Deploy Azure Blockchain Workbench

Azure Blockchain Workbench is deployed using a solution template in the Azure Marketplace. The template simplifies the deployment of components needed to create blockchain applications. Once deployed, Blockchain Workbench provides access to client apps to create and manage users and blockchain applications.

For more information about the components of Blockchain Workbench, see Azure Blockchain Workbench architecture.

Prepare for deployment

Blockchain Workbench allows you to deploy a blockchain ledger along with a set of relevant Azure services most often used to build a blockchain-based application. Deploying Blockchain Workbench results in the following Azure services being provisioned within a resource group in your Azure subscription.

  • 1 Event Grid Topic
  • 1 Service Bus Namespace
  • 1 Application Insights
  • 1 SQL Database (Standard S0)
  • 2 App Services (Standard)
  • 2 Azure Key Vaults
  • 2 Azure Storage accounts (Standard LRS)
  • 2 Virtual machine scale sets (for validator and worker nodes)
  • 2 Virtual Networks (including load balancer, network security group, and public IP address for each virtual network)
  • Optional: Azure Monitor

The following is an example deployment created in myblockchain resource group.

Example deployment

The cost of Blockchain Workbench is an aggregate of the cost of the underlying Azure services. Pricing information for Azure services can be calculated using the pricing calculator.

Prerequisites

Azure Blockchain Workbench requires Azure AD configuration and application registrations. You can choose to do the Azure AD configurations manually before deployment or run a script post deployment. If you are redeploying Blockchain Workbench, see Azure AD configuration to verify your Azure AD configuration.

Important

Workbench does not have to be deployed in the same tenant as the one you are using to register an Azure AD application. Workbench must be deployed in a tenant where you have sufficient permissions to deploy resources. For more information on Azure AD tenants, see How to get an Active Directory tenant and Integrating applications with Azure Active Directory.

Deploy Blockchain Workbench

Once the prerequisite steps have been completed, you are ready to deploy the Blockchain Workbench. The following sections outline how to deploy the framework.

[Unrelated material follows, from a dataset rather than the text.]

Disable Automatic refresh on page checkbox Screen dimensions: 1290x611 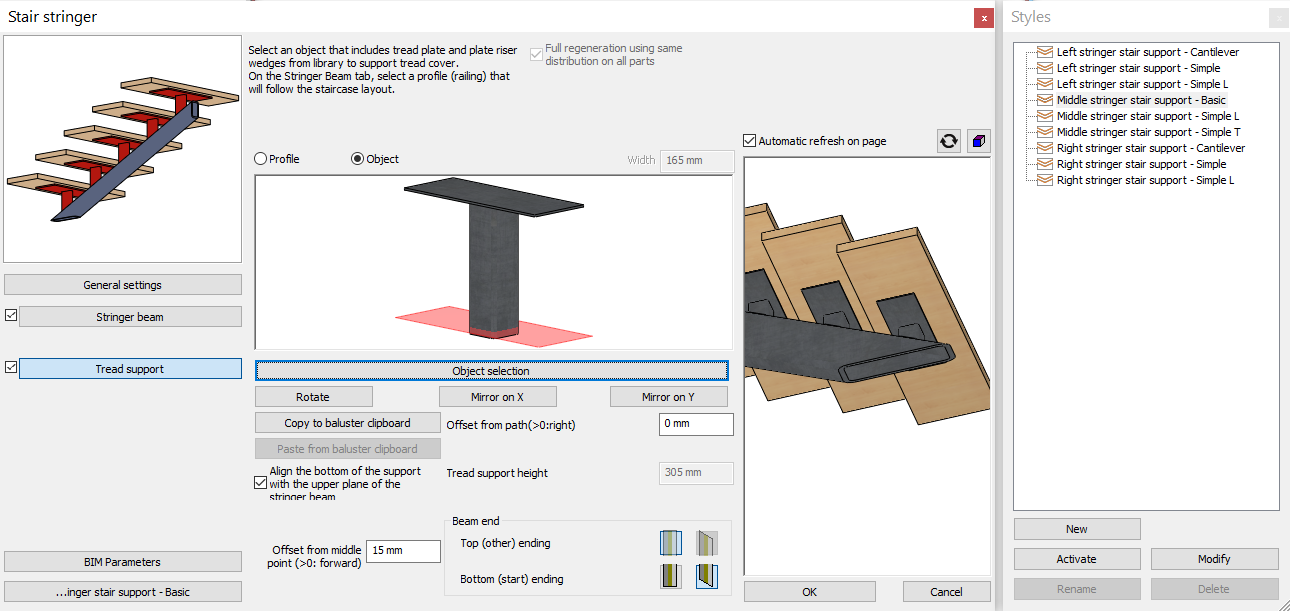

  1. Sign in to the Azure portal.
  2. Select your account in the top right corner, and switch to the desired Azure AD tenant where you want to deploy Azure Blockchain Workbench.
  3. In the left pane, select Create a resource. Search for Azure Blockchain Workbench in the Search the Marketplace search bar.

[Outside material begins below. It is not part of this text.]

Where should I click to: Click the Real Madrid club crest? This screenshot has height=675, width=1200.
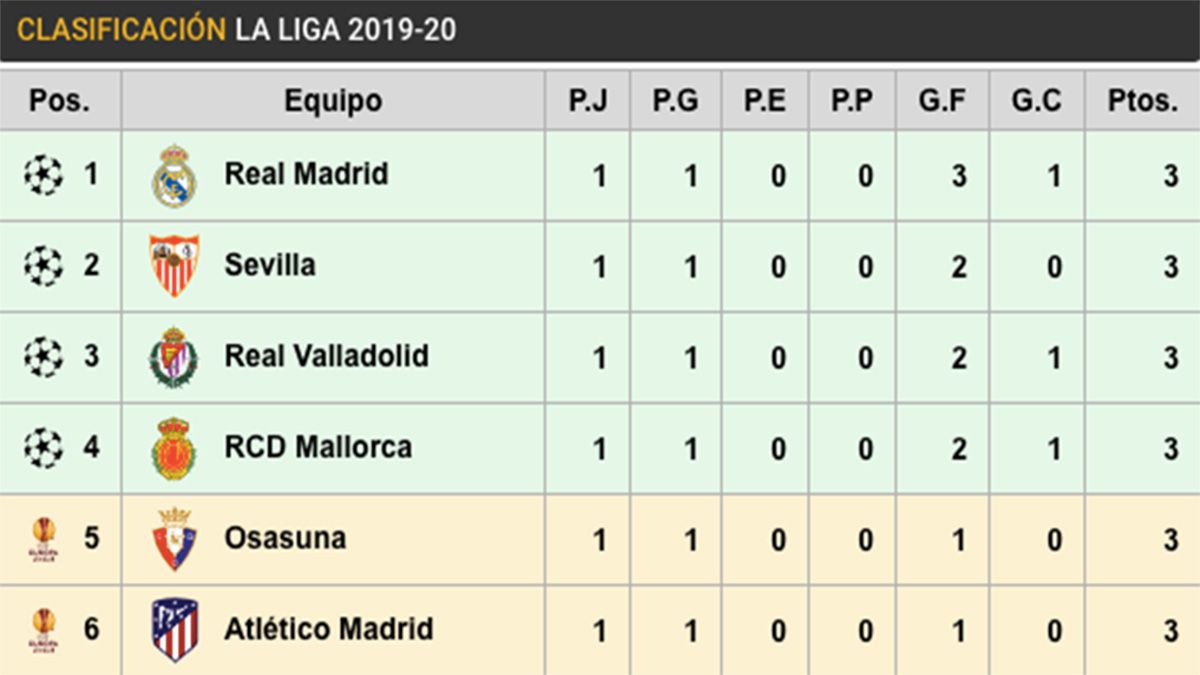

    Marketplace search bar

  4. Select Azure Blockchain Workbench.

    Marketplace search results

  5. Select Create.

  6. Complete the basic settings.

    Create Azure Blockchain Workbench

    Setting Description
    Resource prefix Short unique identifier for your deployment. This value is used as a base for naming resources.
    VM user name The user name is used as administrator for all virtual machines (VM).
    Authentication type Select if you want to use a password or key for connecting to VMs.
    Password The password is used for connecting to VMs.
    SSH Use an RSA public key in the single-line format beginning with ssh-rsa or use the multi-line PEM format. You can generate SSH keys using ssh-keygen on Linux and OS X, or by using PuTTYGen on Windows. More information on SSH keys, see How to use SSH keys with Windows on Azure.
    Database password / Confirm database password Specify the password to use for access to the database created as part of the deployment.
    Deployment region Specify where to deploy Blockchain Workbench resources. For best availability, this should match the Location setting.
    Subscription Specify the Azure Subscription you wish to use for your deployment.
    Resource groups Create a new Resource group by selecting Create new and specify a unique resource group name.
    Location Specify the region you wish to deploy the framework.
  7. Select OK to finish the basic setting configuration section.

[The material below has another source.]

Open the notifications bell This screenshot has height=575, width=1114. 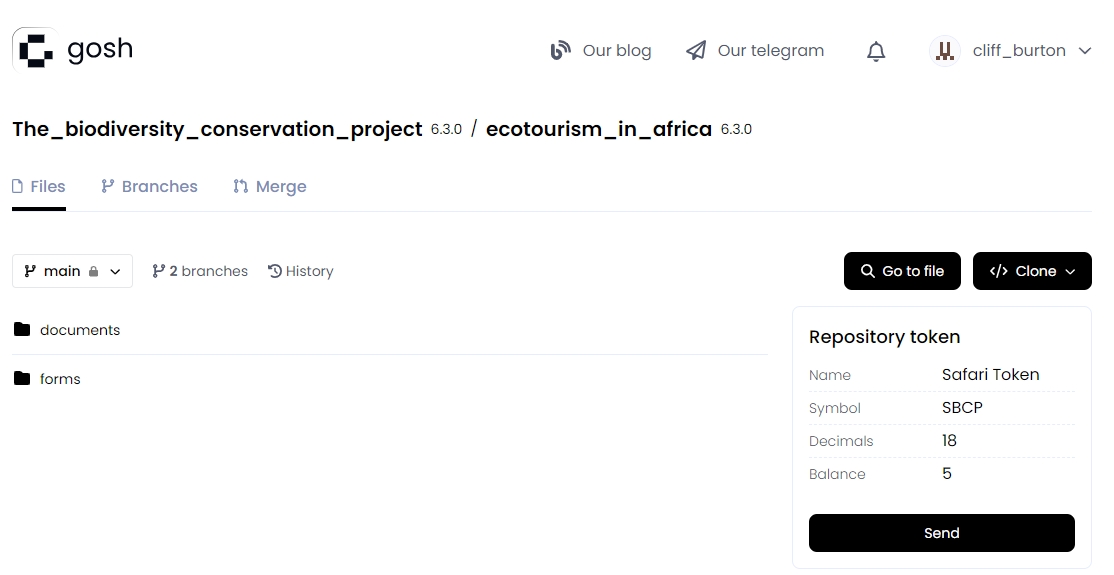point(876,51)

  8. In Advanced Settings, choose if you want to create a new blockchain network or use an existing proof-of-authority blockchain network.

    For Create new:

    The create new option creates a set of Ethereum Proof-of Authority (PoA) nodes within a single member’s subscription.

    Advanced settings for new blockchain network

    Setting Description
    Monitoring Choose whether you want to enable Azure Monitor to monitor your blockchain network
    Azure Active Directory settings Choose Add Later.
    Note: If you chose to pre-configure Azure AD or are redeploying, choose to Add Now.
    VM selection Choose the preferred VM size for your blockchain network.

    For Use existing:

    The use existing option allows you to specify an Ethereum Proof-of-Authority (PoA) blockchain network. Endpoints have the following requirements.

    • The endpoint must be an Ethereum Proof-of-Authority (PoA) blockchain network.
    • The endpoint must be publicly accessible over the network.
    • The PoA blockchain network should be configured to have gas price set to zero.

      Note

      Blockchain Workbench accounts are not funded. If funds are required, the transactions fail.

      Advanced settings for existing blockchain network

      Setting Description
      Ethereum RPC Endpoint Provide the RPC endpoint of an existing PoA blockchain network. The endpoint starts with https:// or http:// and ends with a port number. For example, https://network.westus.cloudapp.com:8540
      Azure Active Directory settings Choose Add Later.
      Note: If you chose to pre-configure Azure AD or are redeploying, choose to Add Now.
      VM selection Choose the preferred VM size for your blockchain network.
  9. Select OK to finish Advanced Settings.

  10. Review the summary to verify your parameters are accurate.

    Summary

  11. Select Create to agree to the terms and deploy your Azure Blockchain Workbench.

The deployment can take up to 90 minutes. You can use the Azure portal to monitor progress. In the newly created resource group, select Deployments > Overview to see the status of the deployed artifacts.

Important

Post deployment, you need to complete Active Directory settings. If you chose Add Later, you need to run the Azure AD configuration script. If you chose Add now, you need to configure the Reply URL.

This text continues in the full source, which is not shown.